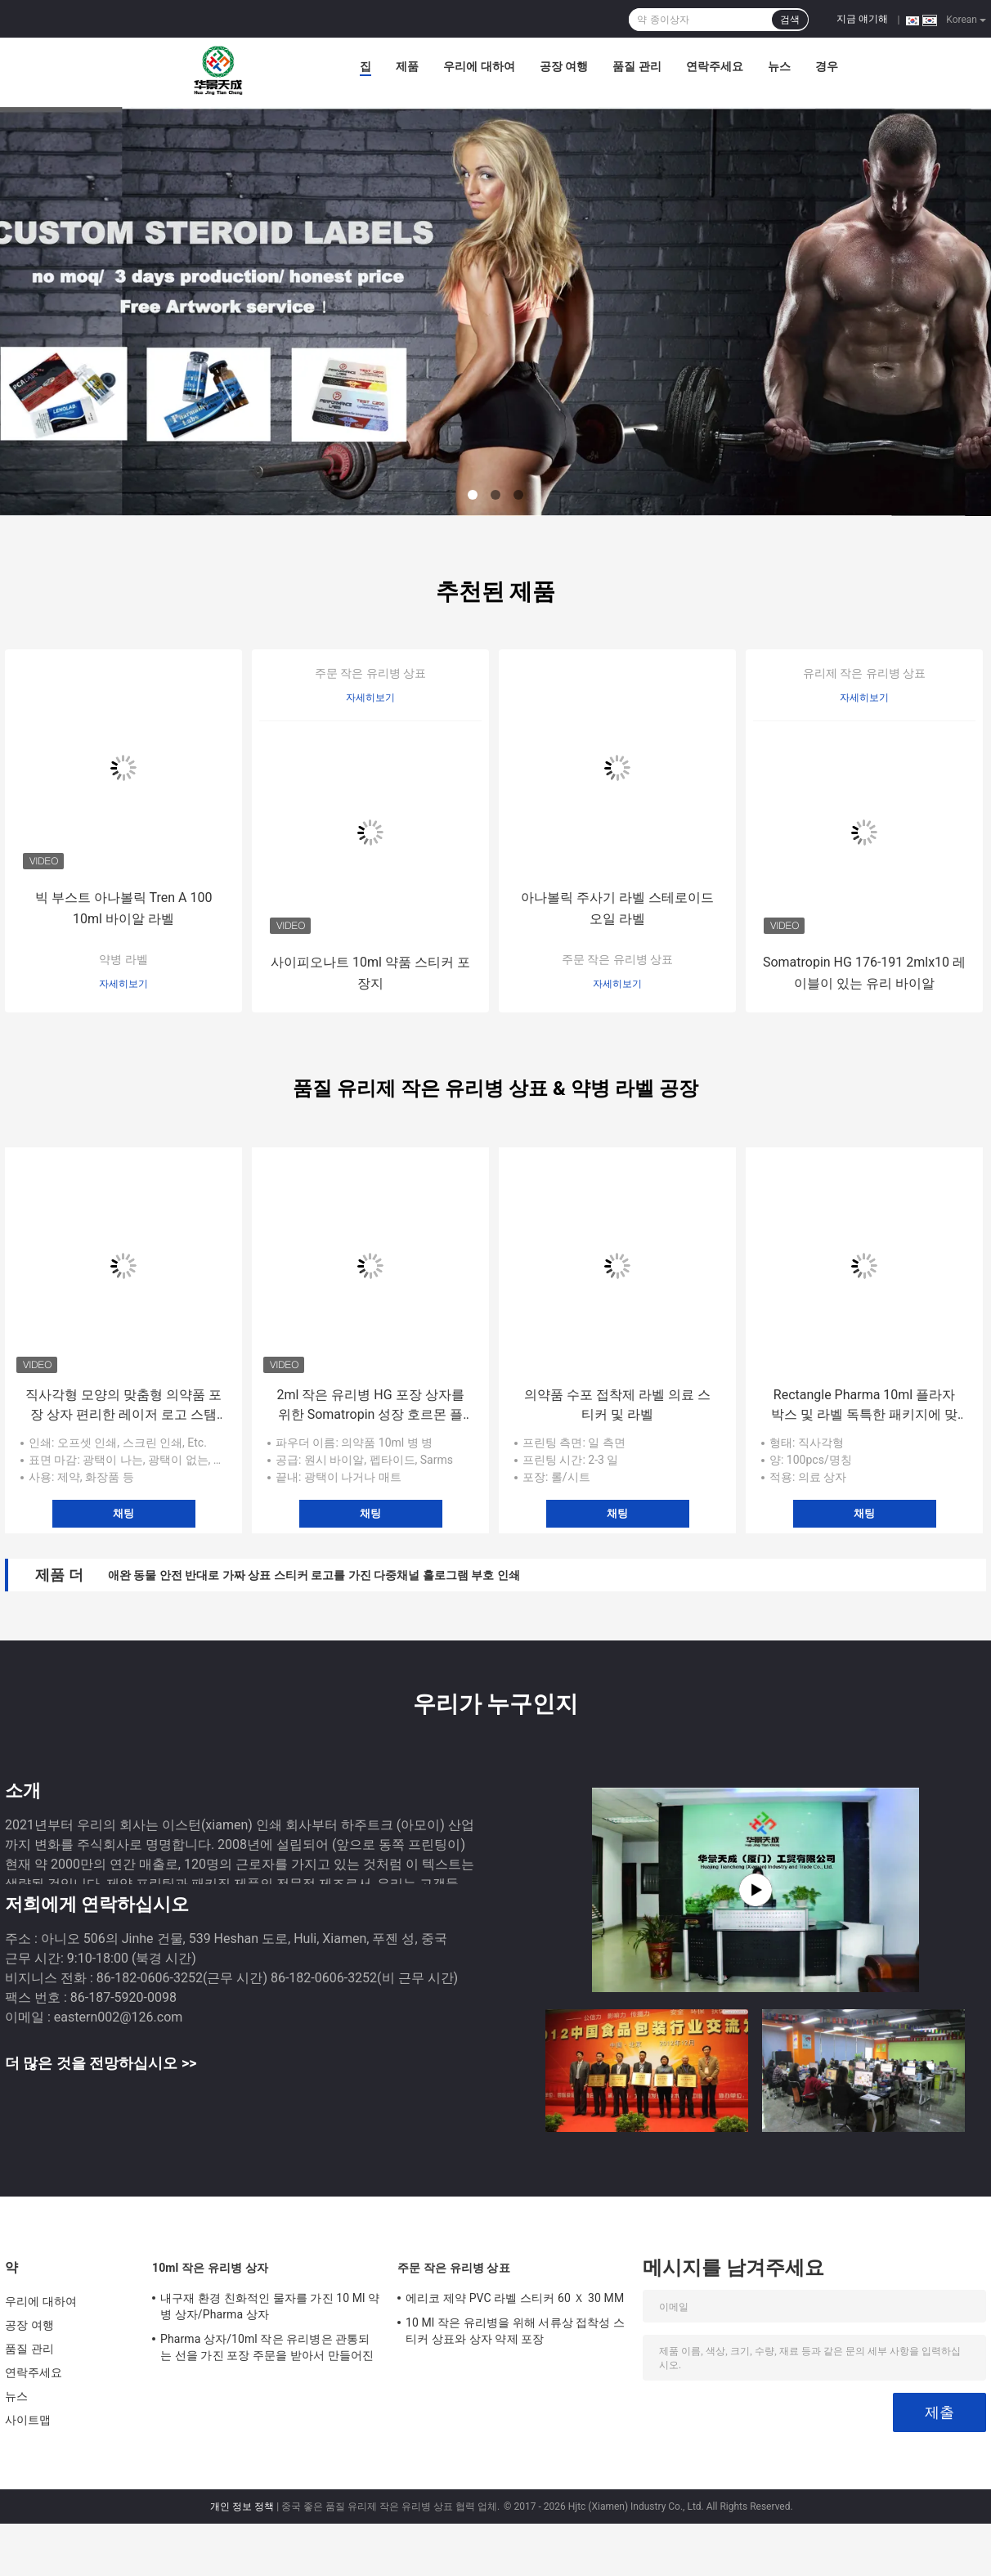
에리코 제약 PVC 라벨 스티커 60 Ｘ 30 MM (515, 2297)
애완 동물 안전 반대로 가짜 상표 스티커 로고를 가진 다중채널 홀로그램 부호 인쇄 (314, 1575)
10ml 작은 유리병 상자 (210, 2267)
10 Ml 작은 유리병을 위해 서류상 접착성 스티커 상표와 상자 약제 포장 (515, 2330)
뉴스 (779, 66)
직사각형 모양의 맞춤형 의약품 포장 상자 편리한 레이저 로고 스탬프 (123, 1406)
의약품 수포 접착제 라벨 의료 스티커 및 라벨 (617, 1404)
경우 (826, 66)
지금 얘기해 (862, 19)
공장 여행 (564, 66)
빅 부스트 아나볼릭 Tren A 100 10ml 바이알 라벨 (124, 908)
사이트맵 (28, 2419)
________
The task
Filter the entries above and copy each line that contains the string "홀로그램". Matching is case-sensitive.

The response
애완 동물 안전 반대로 가짜 상표 스티커 로고를 가진 다중채널 홀로그램 부호 인쇄 (314, 1575)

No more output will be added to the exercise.